## Task brief
What needs transcribing is the line with "You are a computer-use agent." and every line after it to the end of the records, exactly and alone, with no pictures.

Records from a data collection:
○ ○ ○

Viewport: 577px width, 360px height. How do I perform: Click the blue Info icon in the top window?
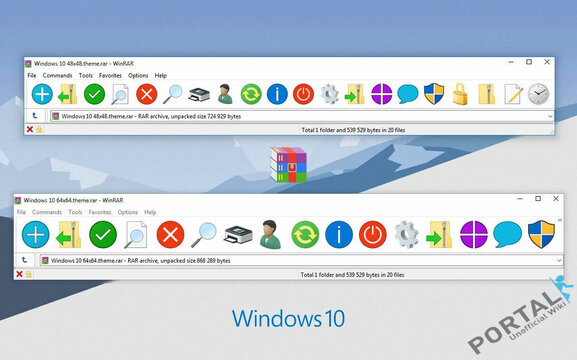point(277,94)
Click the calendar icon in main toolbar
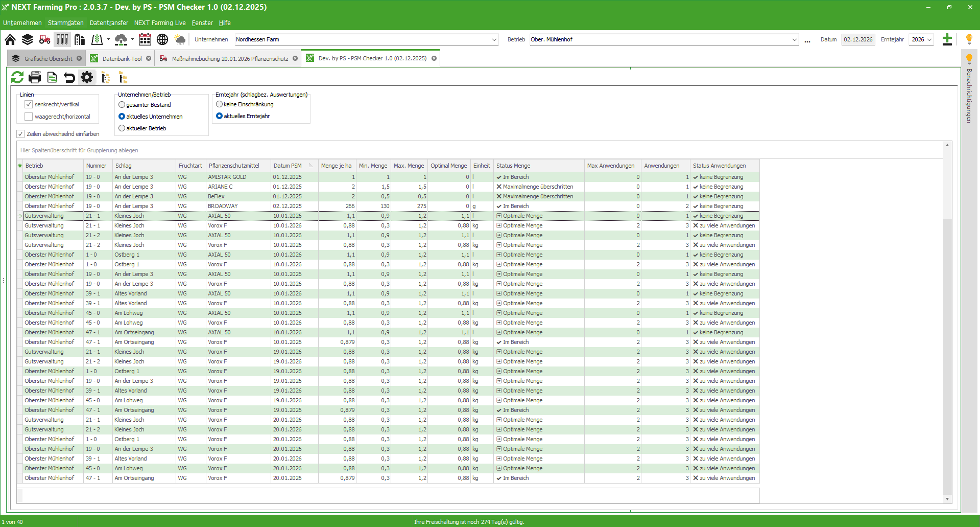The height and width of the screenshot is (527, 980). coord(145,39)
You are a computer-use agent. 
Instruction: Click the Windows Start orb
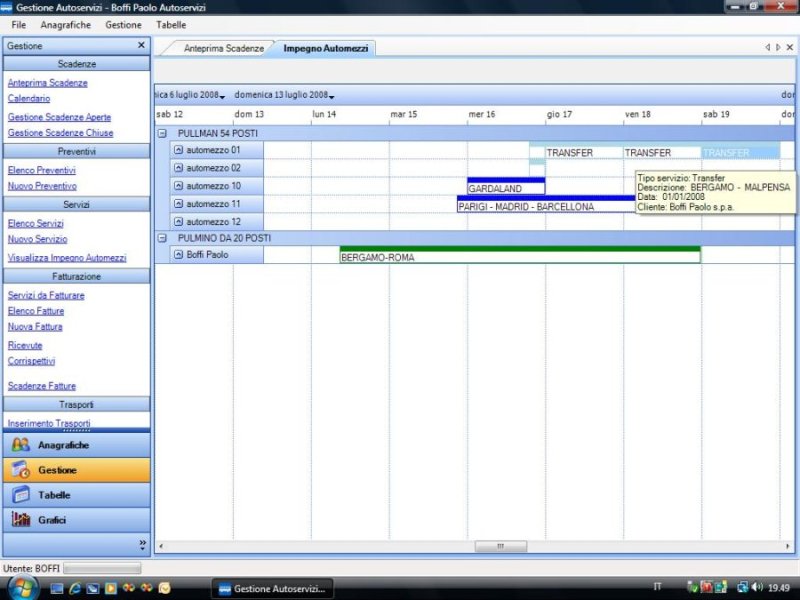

○ ○ ○

## Result below
You are a computer-use agent. 
Instruction: Click the Windows Start orb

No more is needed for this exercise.